Our Pfizer Global Supply (PGS) Division is headquartered in various locations, with leadership teams primarily in New York, NY and in Peapack, NJ. PGS operates 84 plants around the world (25 of which relate to our Animal Health operating segment), which manufacture products for our commercial divisions. Locations with major manufacturing facilities include Belgium, China, Germany, Ireland, Italy, Japan, Puerto Rico, Singapore and the U.S. Our Global Supply Division’s plant network strategy is expected to result in the exit of eight of these sites over the next several years. PGS also operates multiple distribution facilities around the world.
In general, we believe that our properties are well-maintained, adequate and suitable for their current requirements and for our operations in the foreseeable future. See the Notes to Consolidated Financial Statements-Note 9. Property, Plant and Equipment in our 2012 Financial Report, which provides amounts invested in land, buildings and equipment and which is incorporated by reference. See also the discussion in the Notes to Consolidated Financial Statements-Note 15. Lease Commitments in our 2012 Financial Report, which is also incorporated by reference.

ITEM 3 - LEGAL PROCEEDINGS
ITEM 3.
LEGAL PROCEEDINGS
Certain legal proceedings in which we are involved are discussed in the Notes to Consolidated Financial Statements-Note 17. Commitments and Contingencies in our 2012 Financial Report, which is incorporated by reference.

ITEM 4 - RESERVED
ITEM 4.
MINE SAFETY DISCLOSURES
Not applicable.
EXECUTIVE OFFICERS OF THE COMPANY
The executive officers of the Company are set forth in this table. Each holds the office or offices indicated until his or her successor is chosen and qualified at the regular meeting of the Board of Directors to be held on the date of the 2013 Annual Meeting of Shareholders. Each of the executive officers is a member of the Pfizer Executive Leadership Team.
Name
Age
Position
Ian C. Read
Chairman and Chief Executive Officer since December 2011. President and Chief Executive Officer from December 2010 until December 2011. Senior Vice President, Group President of the Worldwide Biopharmaceutical Businesses (Primary Care, Specialty Care, Oncology, Established Products and Emerging Markets), from 2006 through December 2010. Since joining Pfizer in 1978 as an operational auditor, Mr. Read has held various positions of increasing responsibility in pharmaceutical operations. He worked in Latin America through 1995, holding positions including Chief Financial Officer, Pfizer Mexico, and Country Manager, Pfizer Brazil. In 1996, Mr. Read was appointed President of Pfizer’s International Pharmaceuticals Group, with responsibility for Latin America and Canada. He became Executive Vice President, Europe in 2000, was named a Corporate Vice President in 2001, and assumed responsibility for Canada, in addition to Europe, in 2002. Mr. Read later became accountable for operations in both the Africa/Middle East region and Latin America as well. Currently a Director of Kimberly-Clark Corporation. Serves on the Boards of Pharmaceutical Research and Manufacturers of America (PhRMA), and the Partnership for New York City. Our Director since December 2010.

[EXERCISE BRIEF]
Please answer from the Pfizer filing excerpt: how many plants does the Pfizer Global Supply Division operate around the world?

[PROVIDED RECORDS]

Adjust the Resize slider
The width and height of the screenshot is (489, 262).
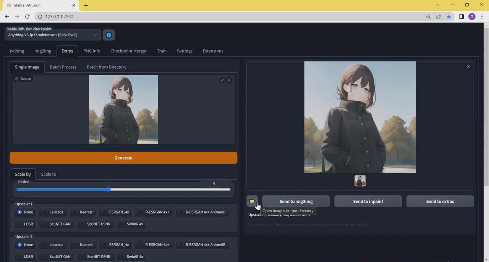109,189
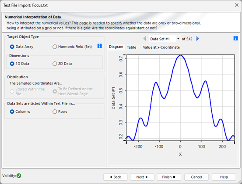Select the Data Array target type
Viewport: 242px width, 184px height.
21,47
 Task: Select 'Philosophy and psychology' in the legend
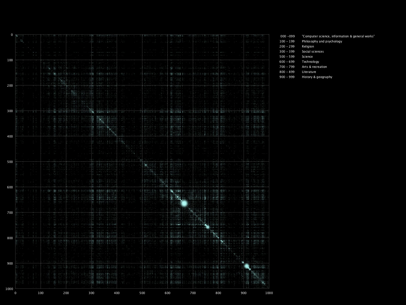(322, 41)
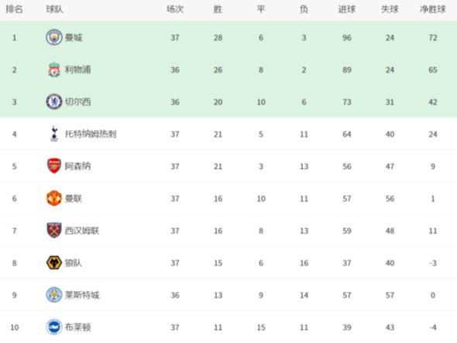Click the Manchester City club crest
Viewport: 457px width, 343px height.
click(54, 37)
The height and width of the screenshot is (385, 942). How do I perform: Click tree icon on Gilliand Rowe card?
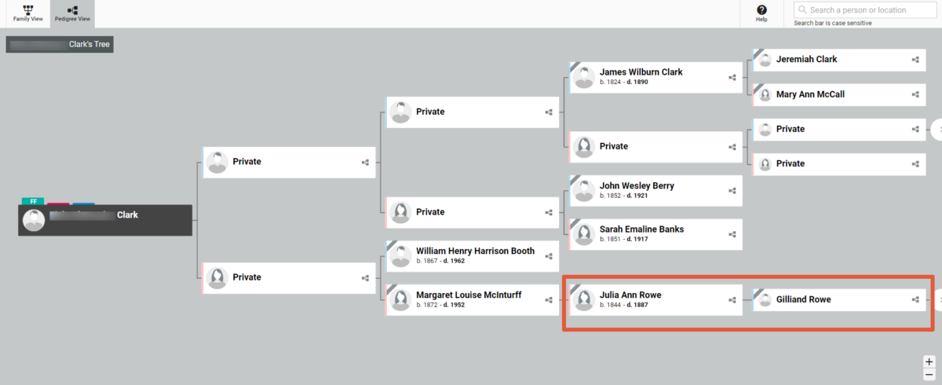pyautogui.click(x=915, y=299)
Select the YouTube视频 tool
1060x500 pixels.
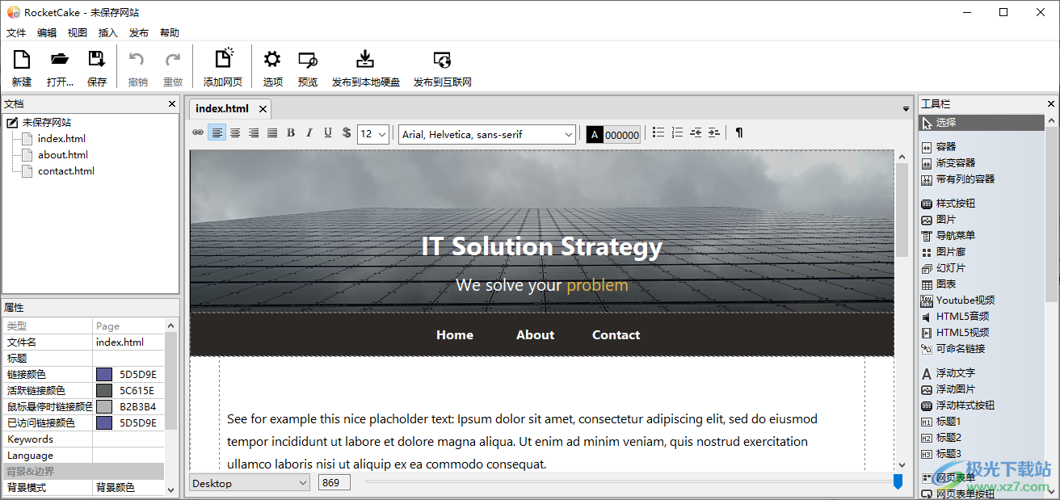tap(965, 300)
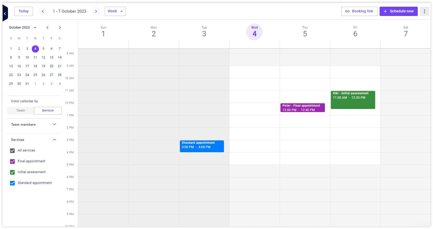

[EXERCISE SOLUTION]
84 plants, 25 of which relate to the Animal Health operating segment.